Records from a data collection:
========
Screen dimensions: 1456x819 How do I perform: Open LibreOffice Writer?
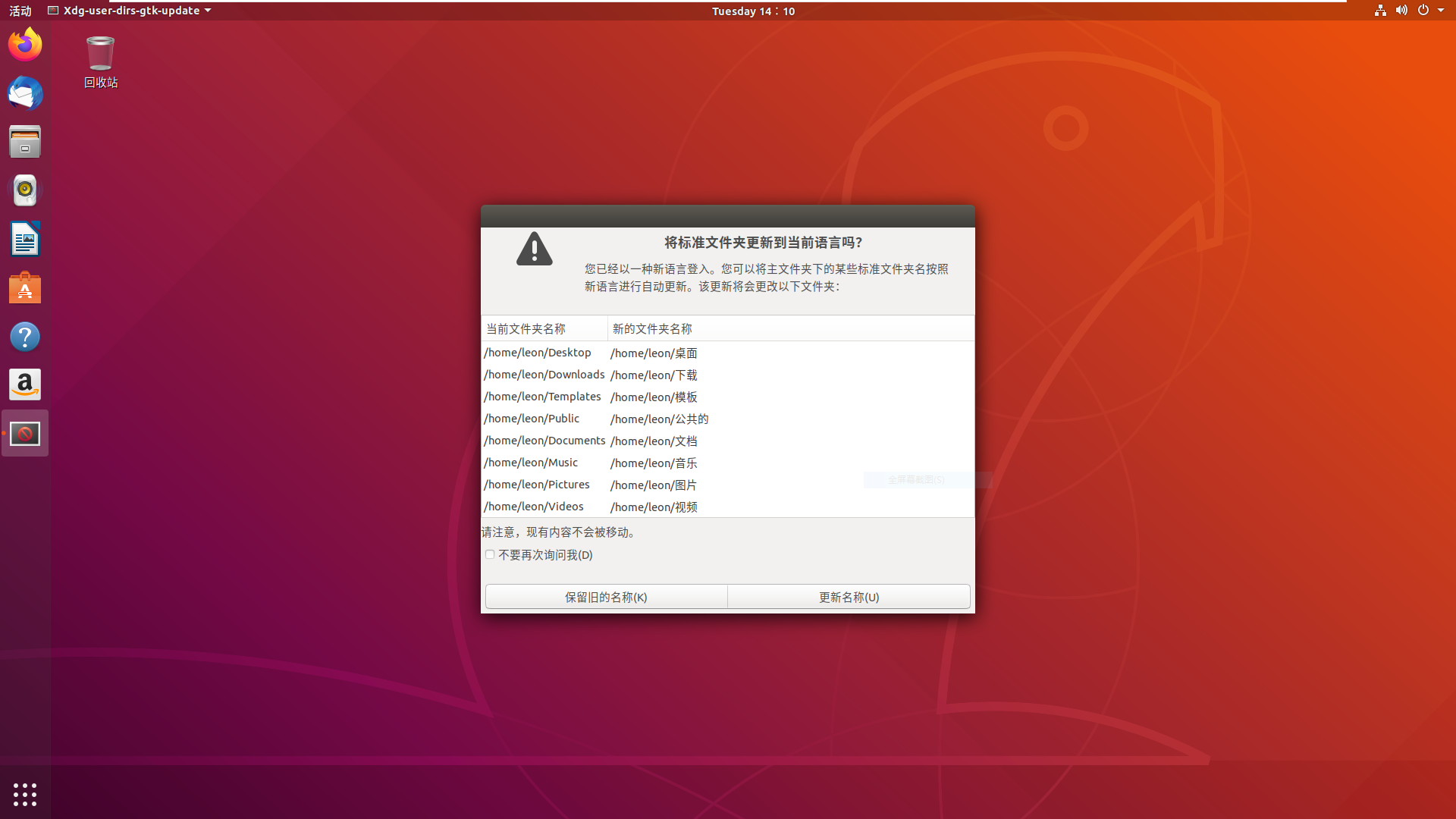pos(25,239)
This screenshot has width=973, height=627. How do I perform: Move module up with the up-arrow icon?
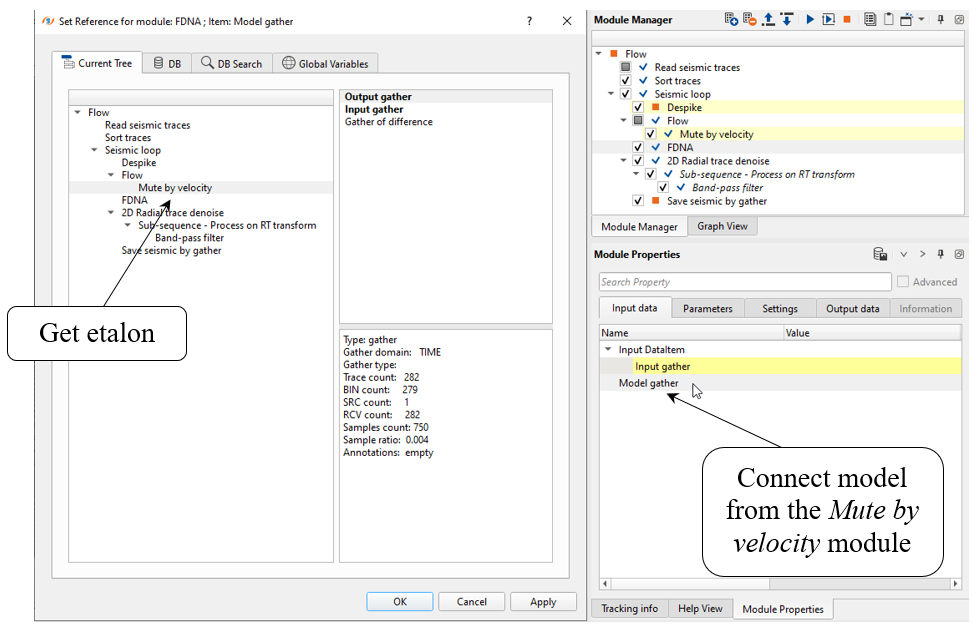pyautogui.click(x=768, y=19)
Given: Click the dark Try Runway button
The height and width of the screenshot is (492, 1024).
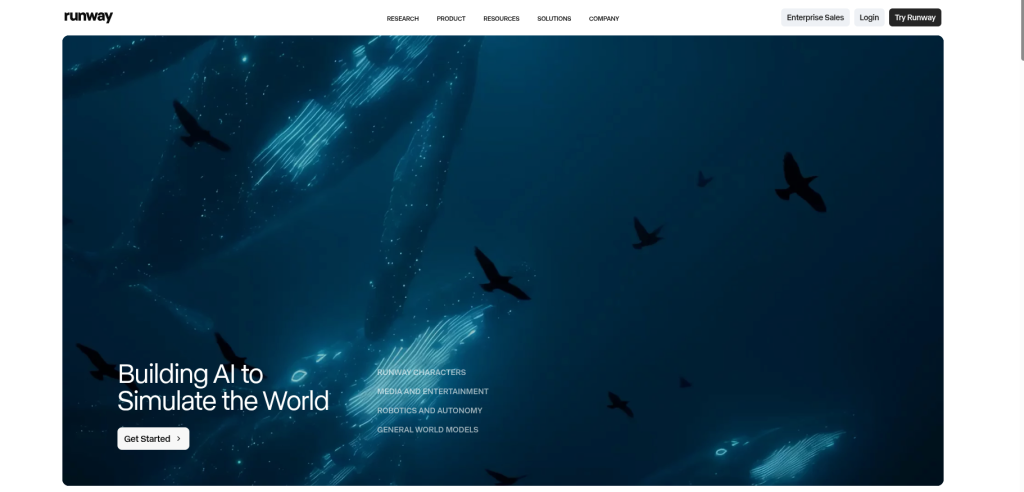Looking at the screenshot, I should 914,18.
========
What you will do: Reproduce the listing with "How do I perform" swapped for "How can I carry out" and everything else left unchanged. Omit the pictures from your answer.

Output of the exercise:
Screen dimensions: 1456x819 How can I carry out: Open LibreOffice Writer?
pos(25,239)
This screenshot has width=973, height=627. How can I carry out: Move module up with the up-arrow icon?
pyautogui.click(x=768, y=19)
Given: Click the dark Try Runway button
The height and width of the screenshot is (492, 1024).
Looking at the screenshot, I should 914,18.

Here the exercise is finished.